HE must increase, but i must decrease. john 3:30

February 19, 2010

Intensity Redefined

I have been described by many to have an intense personality. I can't help it really- it's just how I function. I tend to take things pretty seriously, and can often get a bit dramatic. This intensity easily shines through my last few posts, and as I read over them again, part of me wants to apologize for my incessant ranting. I'm sure that some have given up reading this blog- tired of reading my long soliloquies on God's heart for the poor. Some are saying, "Beth, dear, we get it. God loves the poor, so should we. Please move onto something else and be a bit more interesting."

If I am honest, there are indeed times when I am tempted to use this blog to prove the world how funny I really am, or how clever I can be with words, or even how much I love Jesus. In these moments, I find God catching me with His grace, gently reminding me that I am not the one deserving any glory- and that He will not give it to another (Isaiah 42:8).
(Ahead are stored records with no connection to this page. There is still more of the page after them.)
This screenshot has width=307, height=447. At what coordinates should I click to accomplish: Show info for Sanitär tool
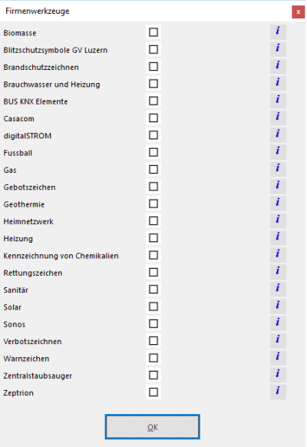(x=278, y=289)
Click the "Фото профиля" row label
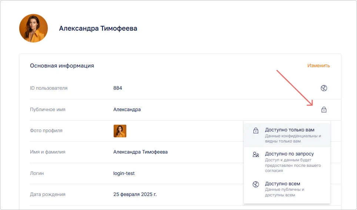This screenshot has width=357, height=210. click(46, 131)
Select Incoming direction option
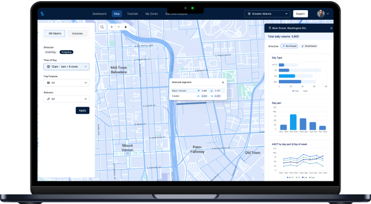This screenshot has height=204, width=371. 51,52
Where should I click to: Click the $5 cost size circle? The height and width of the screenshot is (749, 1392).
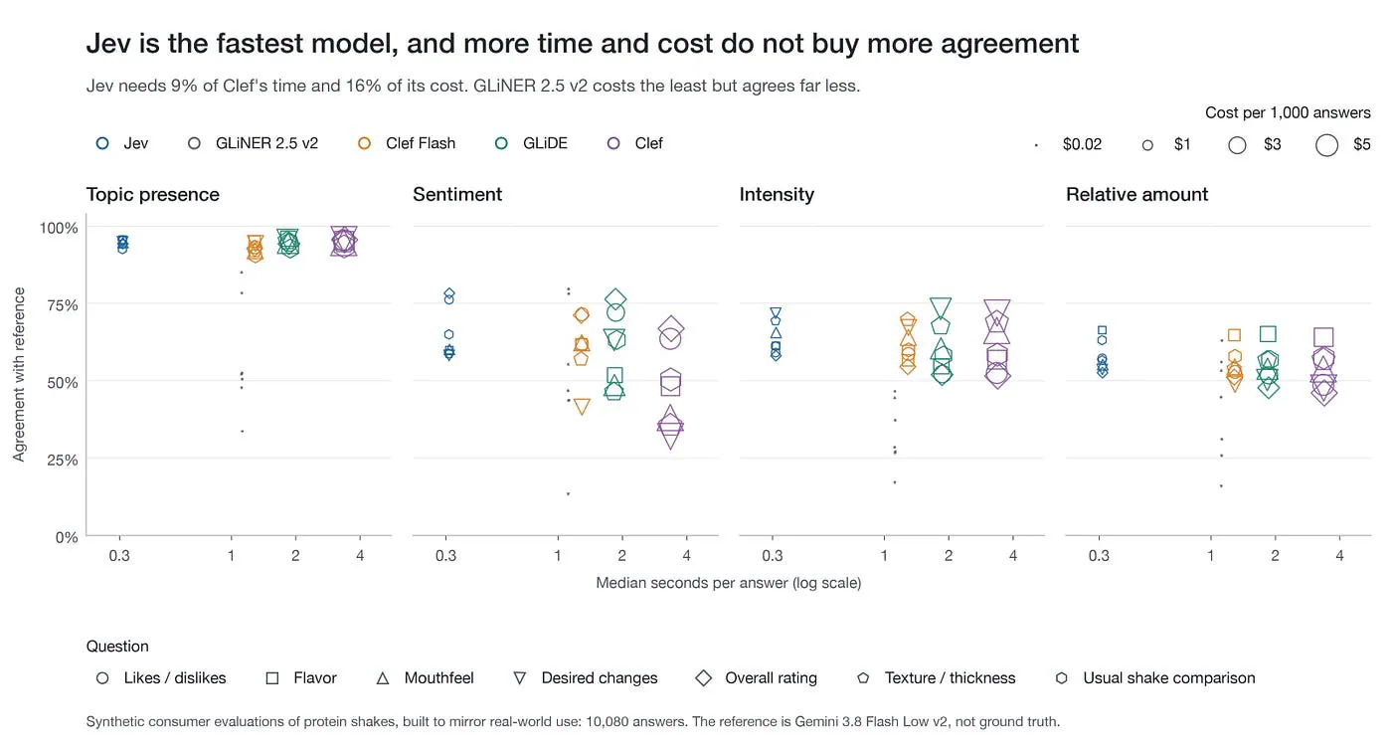coord(1326,145)
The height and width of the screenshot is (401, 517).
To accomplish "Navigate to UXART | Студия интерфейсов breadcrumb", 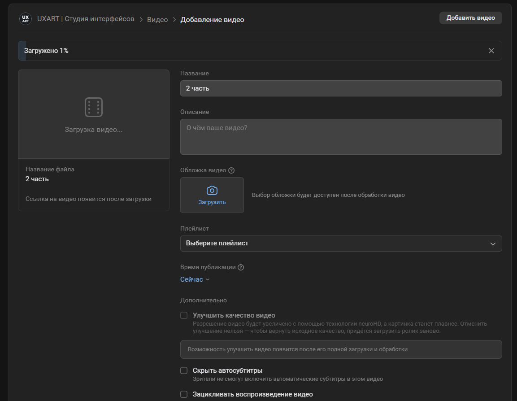I will (86, 19).
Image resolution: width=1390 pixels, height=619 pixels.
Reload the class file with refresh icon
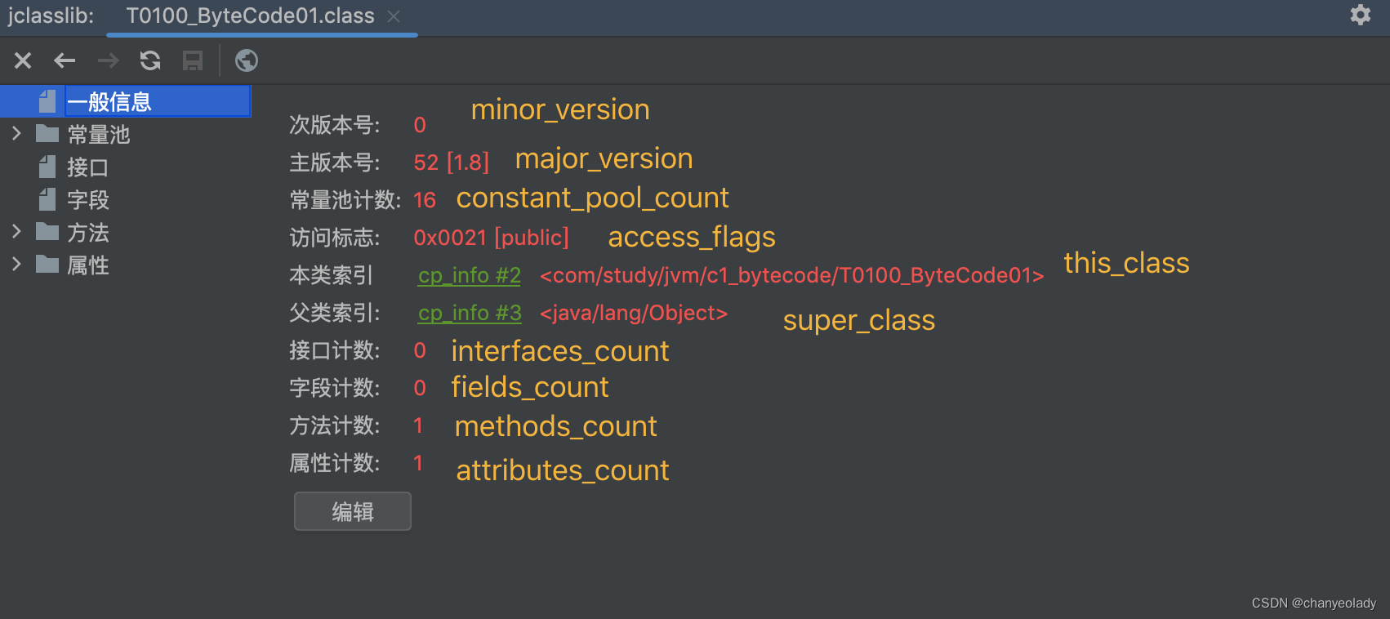pos(150,60)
He wants glory all for Himself, and He will do what He must in my life in order that I be humbled before Him.

Lately, God has been bringing me low in the presence of giants gone before, specifically through reading A Chance to Die, The Life and Legacy of Amy Carmichael (missionary to orphans in India at the turn of the twentieth century). If I am one labeled by the world as "intense," I am not sure the world has language enough to describe the life of this woman, for my intensity pales to almost invisibility in comparison to hers. Some of my favorite quotes thus far-

"Her great longing was to have a 'single eye' for the glory of God. Whatever might blur the vision God had given her of His work, whatever could distract or deceive or tempt others to seek anything but the Lord Jesus Himself she tried to eliminate."

"Missionary social activities were not Amy's cup of tea. How to justify the time spent in this way? It was like making daisy chains while people were plunging blindly over a precipice."

"If there were less of what seems like ease in our lives they would tell more for Christ and souls...We profess to be strangers and pilgrims, seeking after a country of our own, yet we settle down in the most un-stranger-like fashion, exactly as if we were quite at home and meant to stay as long as we could."

After reading Amy, I feel like God has given me a new definition of what it means to live with intensity for Him and His glory (and I'm only halfway through). I would wholeheartedly recommend her for those of you getting bored with me. Be warned, however- her fiery fanaticism, earnest energy, and deadly devotion to Jesus may challenge your own understanding of the intensity with which we are called, and even dared, to follow after God.